Dans un échange avec la rédaction, Devman affirme avoir exploité une vulnérabilité dans un équipement Fortinet pour établir son accès initial. Il dit avoir découvert l’incendie via Topor Live, un média russophone sur Telegram, « après que j’ai perdu la connexion VPN ». À ce stade, la moitié de l’infrastructure « avait cessé de répondre aux pings », indique-t-il.

Mais il semble ne pas avoir été seul : Pryx affirme qu’il était à la manœuvre avec lui. Il s’agit d’un ancien de Hellcat. Il travaille actuellement avec HasanBroker à lancer un autre BreachForums.
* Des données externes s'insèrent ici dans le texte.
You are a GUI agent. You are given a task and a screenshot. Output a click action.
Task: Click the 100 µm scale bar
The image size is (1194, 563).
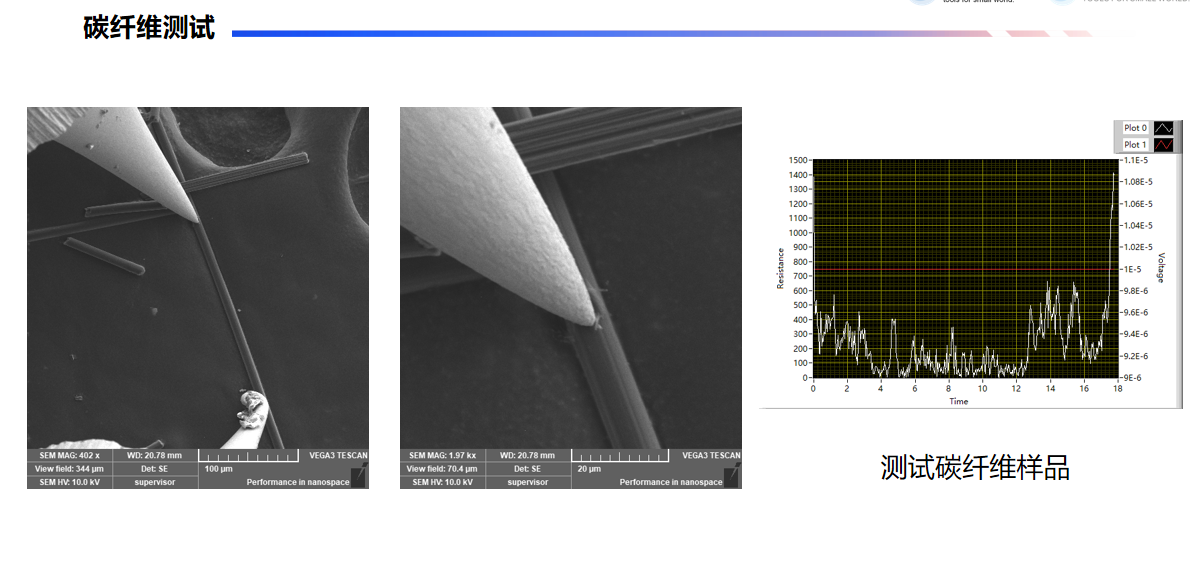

Devman dit connaître Pryx depuis « un certain temps ». Selon ce dernier, cela fait « très très longtemps ».

Pour le Ramses Exchange, Pryx indique que Devman a fourni l’accès VPN : « toute l’opération a été conduite par lui », nous dit-il. « Nous espérions être payés, mais nous avons fini par bruler le bâtiment par erreur », ajoute-t-il. Il vient de publier son témoignage sur l’incident.

Selon ce récit, les pirates avaient « un accès complet aux hôtes Hyper-V, aux contrôleurs de domaine »… ainsi qu’à « tous les systèmes SCADA derrière le NAT ». Et là, « alors que nous étions en train de manipuler le système SCADA, tout le réseau a soudainement cessé de répondre. Il était impossible de le pinguer. Tout s'est figé ».

Selon Pryx, le lien entre le central Ramses et EEGH est en fait technique : « la passerelle VPN, le serveur d'interrogation SCADA et le NMS passaient tous par Ramses, même si la logique SCADA réelle fonctionnait à Abbassia. Tout ce qui était critique passait par cet endroit unique ».

Les captures d’écran associées à son récit apparaissent conforter ses allégations sur l’intrusion et sur l’étendue des systèmes auxquels il a réussi à avoir accès. Mais le déclenchement de l’incendie aurait-il pu n’être que concomitant ? Pour Pryx, non : « je ne pense pas que cela ait pu être une coïncidence ». Même son de cloche du côté de Devman : « honnêtement, je m’en moque, mais je ne pense pas que ce soit une coïncidence ». 

Dans son récit, Pryx fait état d’échanges avec Joe Tidy, de la BBC, à la suite de l’incident. Sollicité par la rédaction, notre confrère confirme leur survenue. Mais il dit soupçonner « une coïncidence extrêmement malheureuse, après avoir recueilli l'avis d'experts tiers », plus qu’un incendie effectivement déclenché par les assaillants.